## Selected extract
About 10 years ago, Erin and I and our newborn baby daughter had a chance to spend a year in Rome on an historic preservation fellowship.    That year in Italy was a completely transformative experience in many ways, but most of all in a way that I was not expecting at all, which was the way I was treated as a complete stranger and foreigner who barely spoke their language.

Being able to do my independent preservation research project in Rome COMPLETELY depended on me getting on to the scaffolding of buildings under restoration.   My official access requests on official letterhead to faceless official institutions invariably elicited official written responses of “NO”.    However, I realized that when I actually met a person who was working on a restoration site and personally asked for their help, they invariably said yes and then bent over backwards to help me.  This happened time and again, as literally dozens of strangers helped me gain the access to their restoration sites over the course of the year.

Being out and about with baby Caroline for much of every day, Erin and I quickly became adept at changing her diaper almost anywhere.  One cold rainy day in the dead of winter, we started changing Caroline’s diaper on a wet stone bench on a quiet side street.   Two women in a nearby shop saw us, ran out and beckoned us inside to change her diaper in their warm dry clothing shop.  They went so far as to offer a counter piled with expensive cashmere sweaters as a suitably cozy place to lay her and change her diaper.   We politely used their floor instead, telling them that would better if there were “un po’ incidente” – a little accident…

On the morning of Christmas eve,  I went into our favorite bread bakery to get several loaves, only to see it absolutely mobbed with people, all shouting, waving their hands and pushing forward trying to work their way to the front to get the clerk’s attention.  I stood frozen at the very back of the room, far from the counter and the madness of the crowd.   I did not want to go into the jostling crowd with Caroline strapped to my chest, and as I stood in the back debating my options, I looked up and saw the young woman behind the counter, ignoring the people wildly gesticulating in front of her, and pointing to me in the back of the room. 

Me (looking around):  “Me?”

Her, (nodding) “yes, you!”

She motioned me forward and slid around to the less densely occupied end of the counter to make it easier for me to meet her and order my bread.   I thanked her profusely and left with a backpack full of bread.

## What this exercise asks
1 > Restate the part of the Rome account between "About 10 years" and "spoke their language.", inclusive, replacing "fellowship" with "grant".
2 > In the Rome account, what surface did the two women from the clothing shop offer for changing Caroline's diaper?

## Recorded information
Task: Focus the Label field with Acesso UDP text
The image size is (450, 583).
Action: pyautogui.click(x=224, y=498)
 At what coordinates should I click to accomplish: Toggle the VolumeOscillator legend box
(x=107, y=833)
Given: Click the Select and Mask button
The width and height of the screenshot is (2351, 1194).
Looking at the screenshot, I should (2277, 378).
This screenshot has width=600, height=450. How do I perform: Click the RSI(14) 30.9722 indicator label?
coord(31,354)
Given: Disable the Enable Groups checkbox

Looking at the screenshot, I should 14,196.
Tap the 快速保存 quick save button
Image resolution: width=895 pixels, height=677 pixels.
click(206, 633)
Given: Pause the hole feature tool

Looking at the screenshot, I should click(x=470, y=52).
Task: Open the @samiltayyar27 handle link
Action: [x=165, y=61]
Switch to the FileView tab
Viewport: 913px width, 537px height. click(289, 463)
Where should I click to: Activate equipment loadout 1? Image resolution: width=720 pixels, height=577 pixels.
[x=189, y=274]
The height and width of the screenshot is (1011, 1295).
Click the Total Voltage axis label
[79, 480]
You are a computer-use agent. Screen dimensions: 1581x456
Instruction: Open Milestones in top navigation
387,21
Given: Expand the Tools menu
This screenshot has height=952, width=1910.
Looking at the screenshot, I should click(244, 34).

## Problem solutions
1 >
About 10 years ago, Erin and I and our newborn baby daughter had a chance to spend a year in Rome on an historic preservation grant.    That year in Italy was a completely transformative experience in many ways, but most of all in a way that I was not expecting at all, which was the way I was treated as a complete stranger and foreigner who barely spoke their language.

2 > A counter piled with expensive cashmere sweaters.